Saturday, February 03, 2018

Fabulous or Faux Profound?

Following the monstrous success of The Fault in Our Stars, John Green is back with Turtles All The Way Down. As may be expected from this author, it is one dark and heavy tome that deals with adolescent angst, abandonment, mental disability, death, and despair. All this, as seen through the eyes of Aza Holmes who is afflicted with severely invasive anxiety, obsessive compulsive disorder and a bad case of germaphobia accompanied by an overriding fear that she is going to die of clostridium difficile.
Poor Aza certainly does have a hard time. But then again so does the reader who is dragged into her nightmare reduced to waiting with mounting unease as Aza becomes trapped in an ‘ever-tightening spiral of thoughts’ tormented relentlessly to the point where she wants nothing more than to escape them in their entirety or for it all to end, whichever happens first.

Green is too good a writer to glamourise or romanticise any of this. Instead he dwells morbidly on the inescapable awfulness of it all. Aza repeatedly opens up a crack on her middle finger with her thumbnail to check if she is real. But then she has to keep the wound bandaged to prevent infection, that is, if there isn’t one already.

So she feels impelled to open up the scab to drain the yucky stuff that may or may not be in there, clean it up with sanitiser and reapply the bandage. Then, after an all too brief period of relief, the process begins again. And again.

Mercifully, there is Daisy, the zany and entirely idiosyncratic best friend who writes fan fiction based on Chewbacca and Davis, a love interest who is knee deep in trouble himself, consumed by the loss of his mother and the recent trauma of an absconding father. Incidentally, there is a $100,000 reward for information for the man and Daisy strong-arms Aza into a reunion with Davis who used to go with her to the appropriately named ‘sad camp’ in the hopes of unearthing a clue and pocketing the money. Soon, a romance is kindled.

Aza is not very good at relationships, mostly because she believes herself to be fictional and a mere ‘skin-encased bacterial colony’. And yet, the fragile bonds forged with varying levels of success with the people in her life serves at once as the lifeline that keeps her tethered to her sanity while also doubling as the whip that flagellates her fragile psyche bloody.
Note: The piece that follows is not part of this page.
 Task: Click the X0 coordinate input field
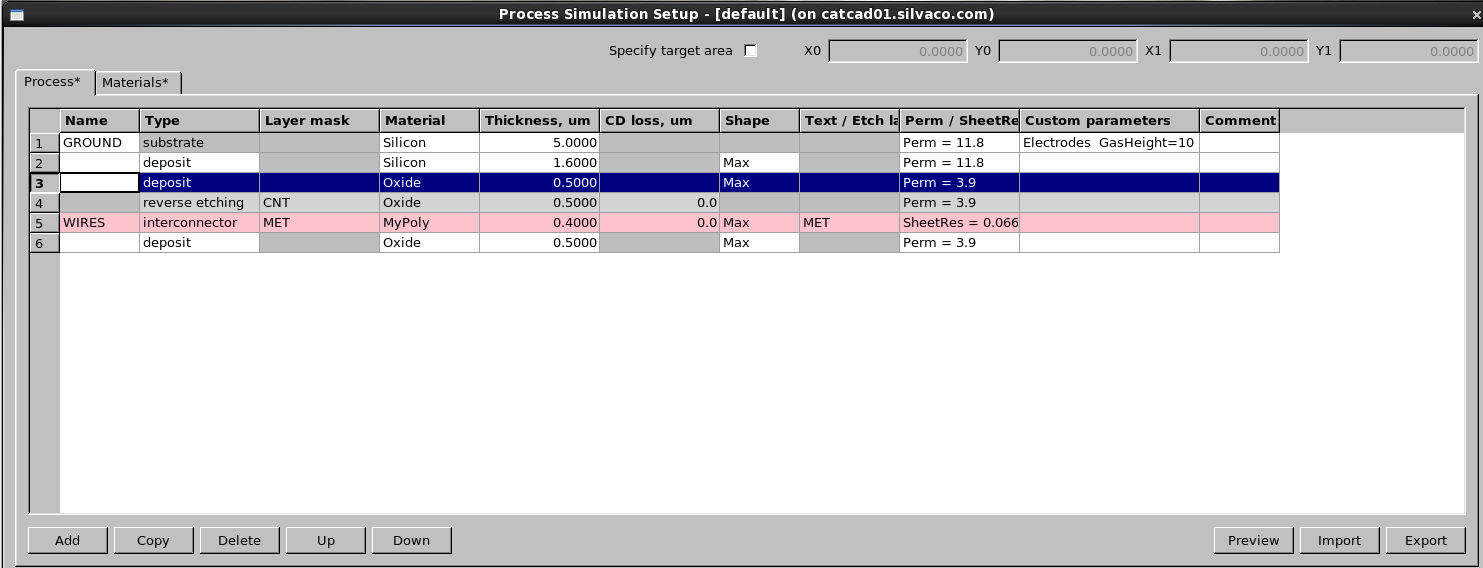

Daisy has created a somewhat unflattering character in her fictional yarns to cope with the supreme self-involvement of a bestie who is not quite in the pink of mental health. This sis-mance is so beautiful, it is gut-wrenching. I hated when they got into a tiff and my heart soared when they reconciled with Daisy saying, “I want to be buried next to you. We’ll have a shared tombstone.”
The love story between Aza and Davis is a sweet and messy one. Even when they do clich├ęd stuff like stare at the stars, what should have been a cheesy moment somehow becomes stirring and intimate. You want them to be the turtles in the title even when their romance runs into troubled waters with Aza pulling back every time they kiss because she cannot help but know that “around 80 million microbes are exchanged per kiss”, much to her lover’s anguish. He realises that she can only like him from a comfortable distance like when she stalks him in cyberspace or wants to ‘facetime’ with him.
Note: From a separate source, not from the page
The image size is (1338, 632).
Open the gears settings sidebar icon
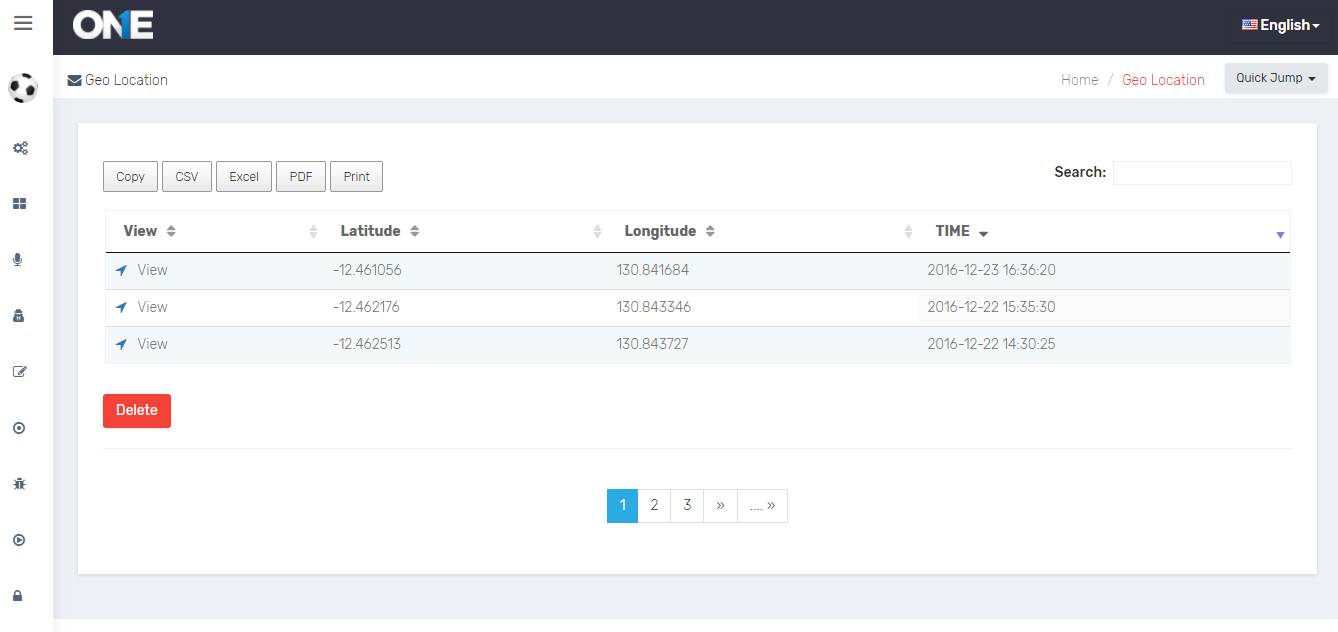(x=20, y=148)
A plot point that ultimately gets resolved is the fate of the runaway Dad but after entire stretches spent with Aza’s runaway thoughts that refuse to leave her alone hissing and spitting like the serpentine locks of the Gordon, Medusa, the reveal feels somewhat jarring. That is a slight imperfection among a few niggling ones.

Green overdoes it with the faux profound teenybopper poetry and one too many tired old tropes that are practically prerequisites for Young Adult fiction. But when he is fabulous, the man goes all the way and nowhere is it more evident than the ending which is far from happy yet it couldn’t be more perfect because even at the height of its hopelessness it holds out the promise of hope. In other words, it is so real it hurts.